The corrosion of copper by oxidation on exposure to the air takes place very slowly, the metal becoming soon coated with a skin of carbonate commonly called "verdigris," though that name is correctly applied to a basic acetate of copper. This familiar film on the surface of exposed copper constitutes a protection against further oxidation. The action of salt water on copper which is also accessible to the air is rapid, but may be in some degree modified by alloying a small proportion of phosphorus with the metal. Dr. Percy has made the remark that for more than a century European metallurgists have been familiar with small thin bars of cast copper, of Japanese manufacture, which present a beautiful rose-coloured tint, due to an extremely thin and pertinaciously adherent film of red oxide of copper, or cuprous oxide. This tint is not in the least degree affected by free exposure of the bars to the atmosphere. He has had such bars in his possession for more than 30 years, and although they have been freely exposed to the atmosphere during the whole of that period, yet they hare not undergone the least change in appearance. Every one knows that when a piece of ordinary copper is exposed to the atmosphere, it speedily acquires a dark-coloured tarnish.

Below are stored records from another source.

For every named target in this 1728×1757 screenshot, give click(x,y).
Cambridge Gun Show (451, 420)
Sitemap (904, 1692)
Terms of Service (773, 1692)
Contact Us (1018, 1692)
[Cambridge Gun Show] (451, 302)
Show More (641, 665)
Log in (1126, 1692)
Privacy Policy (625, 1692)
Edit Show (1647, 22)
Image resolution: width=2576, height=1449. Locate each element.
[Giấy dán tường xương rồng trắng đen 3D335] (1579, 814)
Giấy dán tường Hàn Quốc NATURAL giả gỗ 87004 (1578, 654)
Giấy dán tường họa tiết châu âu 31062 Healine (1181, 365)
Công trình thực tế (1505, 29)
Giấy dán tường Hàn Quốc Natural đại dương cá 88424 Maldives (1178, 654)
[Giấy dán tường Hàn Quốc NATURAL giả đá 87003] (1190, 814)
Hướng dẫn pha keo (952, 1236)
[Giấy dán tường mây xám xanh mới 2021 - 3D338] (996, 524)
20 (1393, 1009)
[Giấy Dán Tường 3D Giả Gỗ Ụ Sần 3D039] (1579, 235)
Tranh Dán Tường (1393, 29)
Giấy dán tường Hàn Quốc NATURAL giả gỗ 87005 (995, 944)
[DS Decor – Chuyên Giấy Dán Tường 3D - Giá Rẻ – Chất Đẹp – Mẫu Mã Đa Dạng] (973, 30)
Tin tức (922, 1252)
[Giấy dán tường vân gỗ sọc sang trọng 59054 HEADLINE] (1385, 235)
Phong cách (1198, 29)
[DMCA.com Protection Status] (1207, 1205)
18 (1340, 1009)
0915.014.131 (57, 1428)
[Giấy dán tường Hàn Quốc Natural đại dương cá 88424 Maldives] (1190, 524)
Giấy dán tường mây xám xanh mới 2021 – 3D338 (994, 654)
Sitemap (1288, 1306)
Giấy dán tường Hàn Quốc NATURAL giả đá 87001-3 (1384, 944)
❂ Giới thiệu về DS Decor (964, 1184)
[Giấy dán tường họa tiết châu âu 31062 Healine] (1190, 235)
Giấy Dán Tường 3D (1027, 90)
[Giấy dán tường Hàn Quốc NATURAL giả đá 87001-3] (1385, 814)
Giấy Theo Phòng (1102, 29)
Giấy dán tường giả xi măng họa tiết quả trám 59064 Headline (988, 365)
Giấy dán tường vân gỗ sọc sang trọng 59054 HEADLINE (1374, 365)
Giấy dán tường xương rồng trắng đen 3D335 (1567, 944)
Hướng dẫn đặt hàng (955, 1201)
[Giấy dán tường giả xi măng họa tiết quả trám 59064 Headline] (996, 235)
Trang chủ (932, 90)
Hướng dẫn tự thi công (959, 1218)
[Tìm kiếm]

Hence the conclusion that there is some peculiarity on* the surface of the Japanese copper, which protects the underlying metal from atmospheric action, and that peculiarity, it may be demonstrated, is the presence of a film of cuprous oxide, in a particular physical state, which acts like varnish. The bars of Japanese copper are actually cast under water, the metal and the water, previously heated to a certain degree, being poured at a high temperature. When copper is so cast, under suitable conditions of temperature, it acquires a coating of cuprous oxide, which acts in the manner described. The temperature is such that the so-called spheroidal action of water comes into play, and the metal flows, tranquilly under the water. The superficial oxidation is probably due to the action of a film of steam, which there is reason to believe surrounds the copper under these conditions; and when copper is heated to a high temperature in steam, the latter, as shown by Regnault's experiments, is decomposed, with the evolution of hydrogen, and the formation of cuprous oxide.